Die schottische Inselgruppe Orkney ist ebenfalls Pionierin in Sachen Energiewende. Sie ist bekannt für reißende Strömungen und hohe Wellen. 700 Windräder stehen hier. Orkney nutzt eine Reihe modernster Technologien, darunter Stromerzeugung mit Wind und Wellen sowie Elektrolyse, um überschüssige Energie als Wasserstoff zu speichern. Kürzlich gab die Regierung den Startschuss für ReFLEX (Responsive Flexibility): Ein Projekt zum Aufbau eines virtuellen Energienetzwerks, das Angebot und Bedarf koordinieren soll. Dazu kombiniert es verschiedene Technologien und Energiequellen.

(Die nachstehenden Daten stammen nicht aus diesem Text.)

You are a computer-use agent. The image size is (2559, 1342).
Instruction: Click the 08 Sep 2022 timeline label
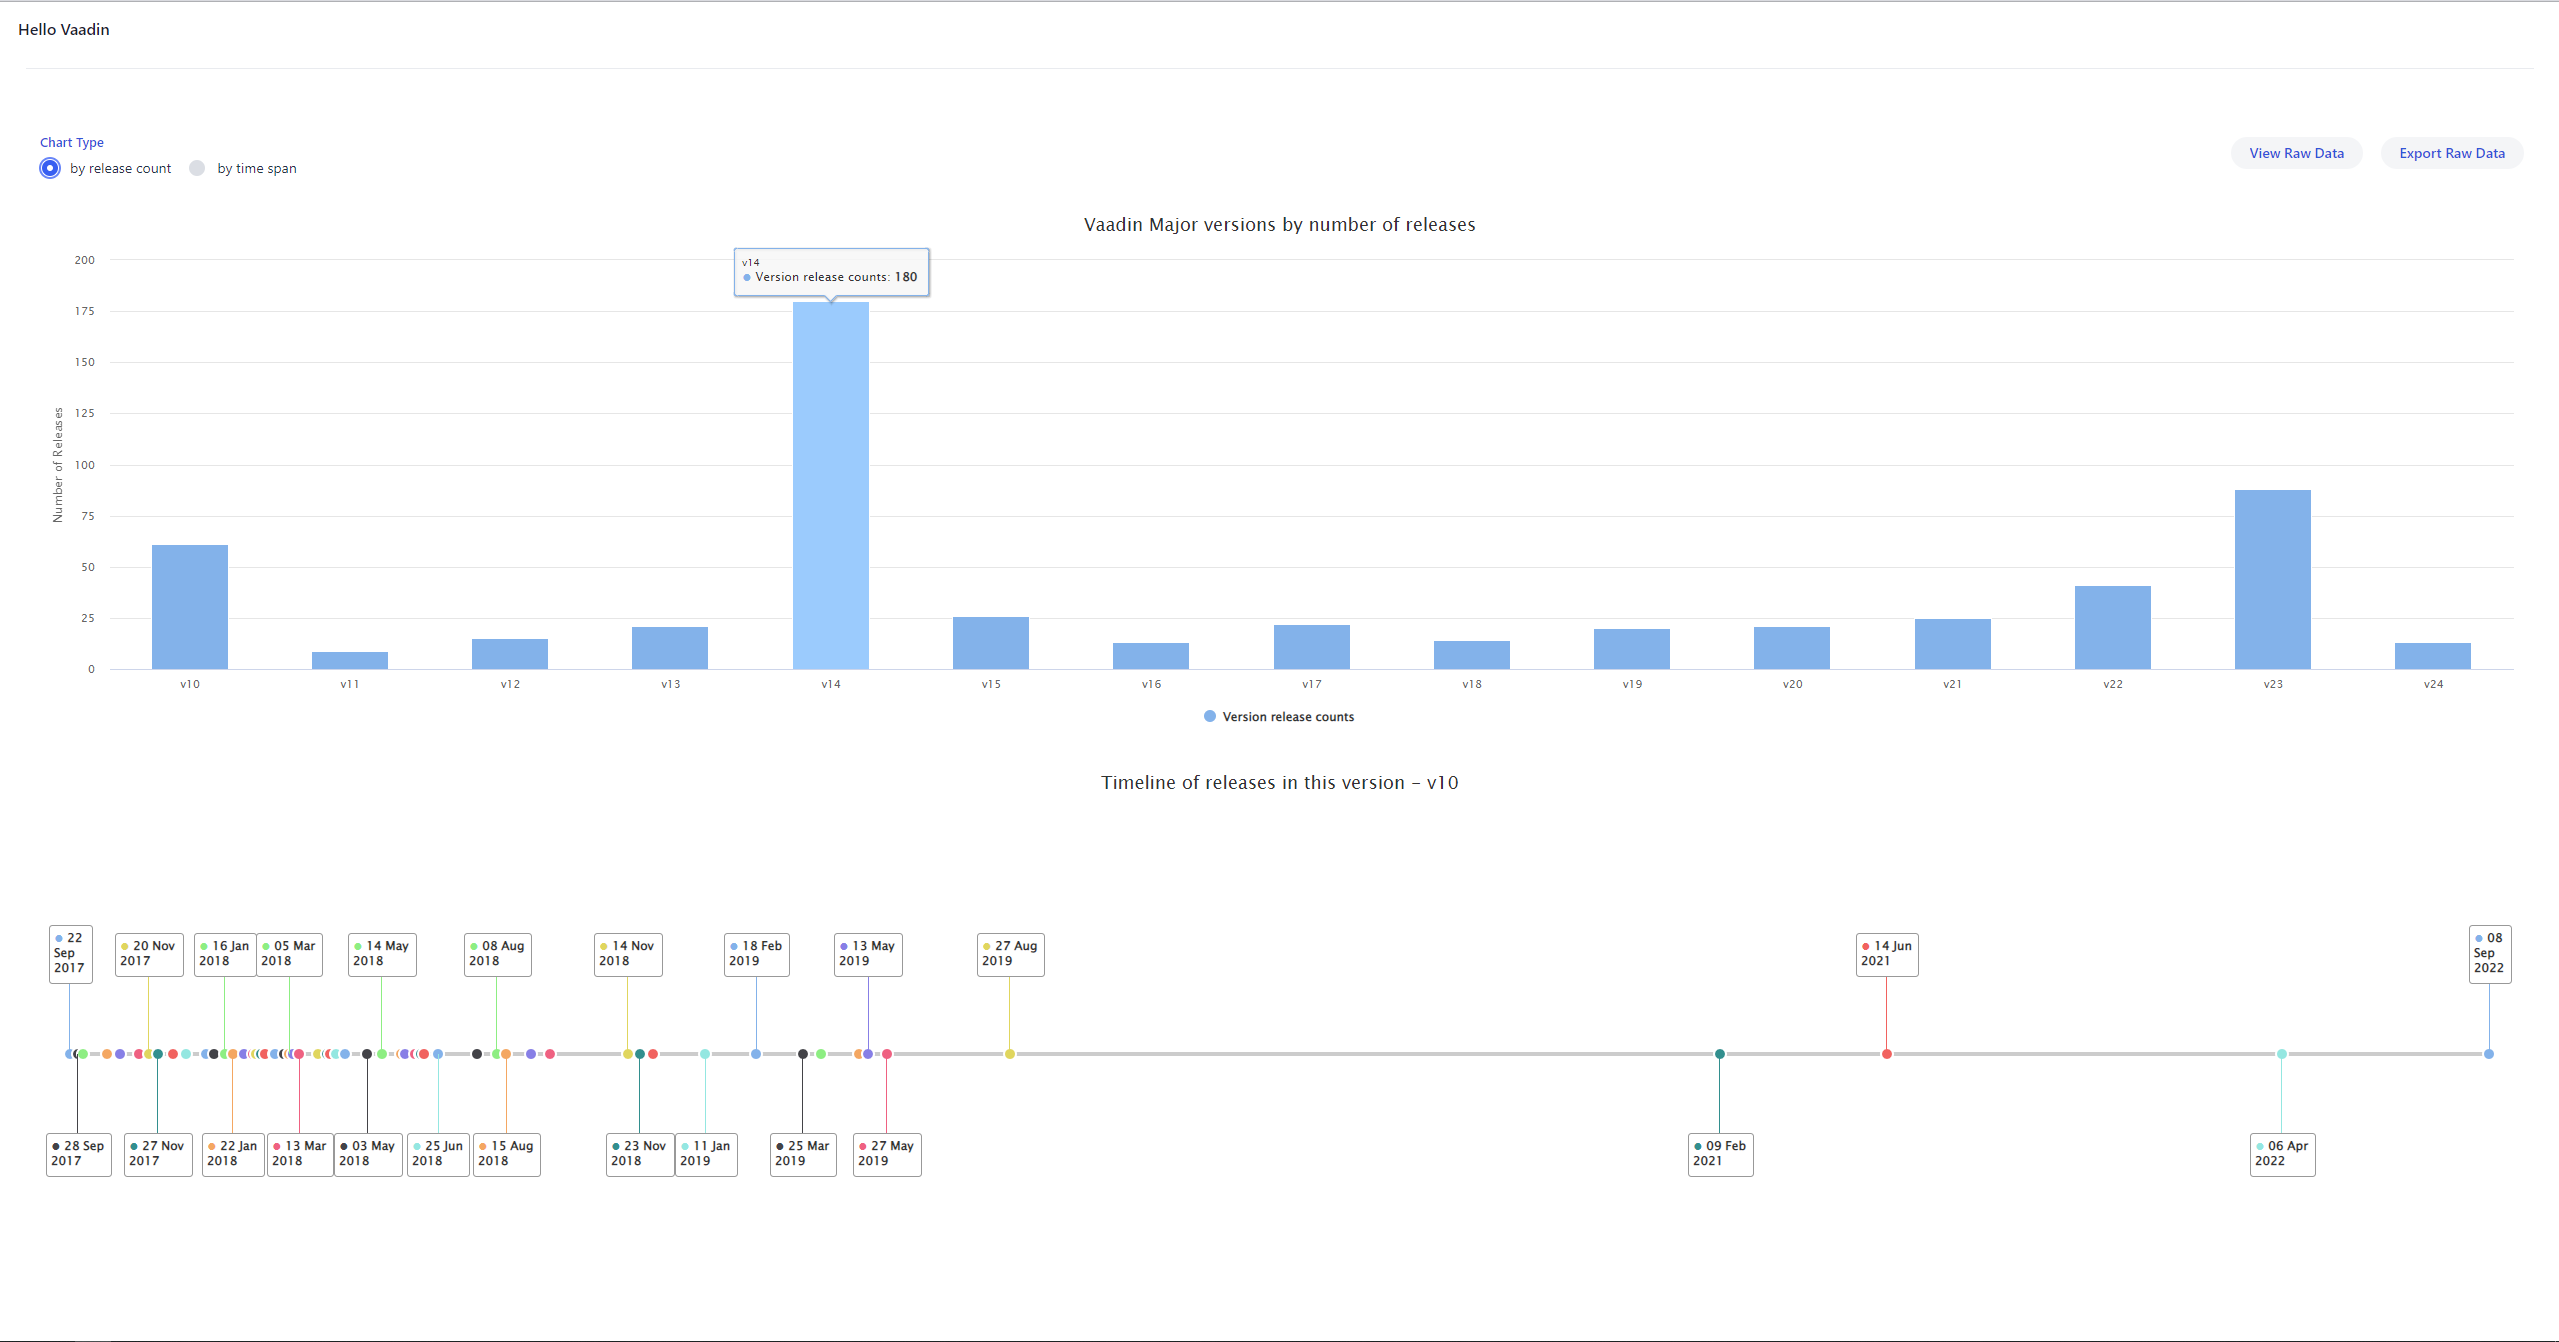(x=2488, y=953)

So wurde 2003 das Forschungszentrum European Marine Energy Centre EMEC ins Leben gerufen, welches die Aufgabe hat, den Stromüberschuss sinnvoll zu verwenden und gleichzeitig Alternativen zur Windenergie zu erforschen.

Diese Beispiele aus verschiedenen Regionen machen deutlich, dass Erfindungsreichtum, Unternehmergeist und eine gut funktionierende Gemeinschaft zu innovativen Lösungen führen können. Der Film „Gute Nachrichten vom Planeten" regt einerseits zum Nachdenken an, zeigt aber auch, dass es sich lohnt, sich für unsere Planeten zu engagieren.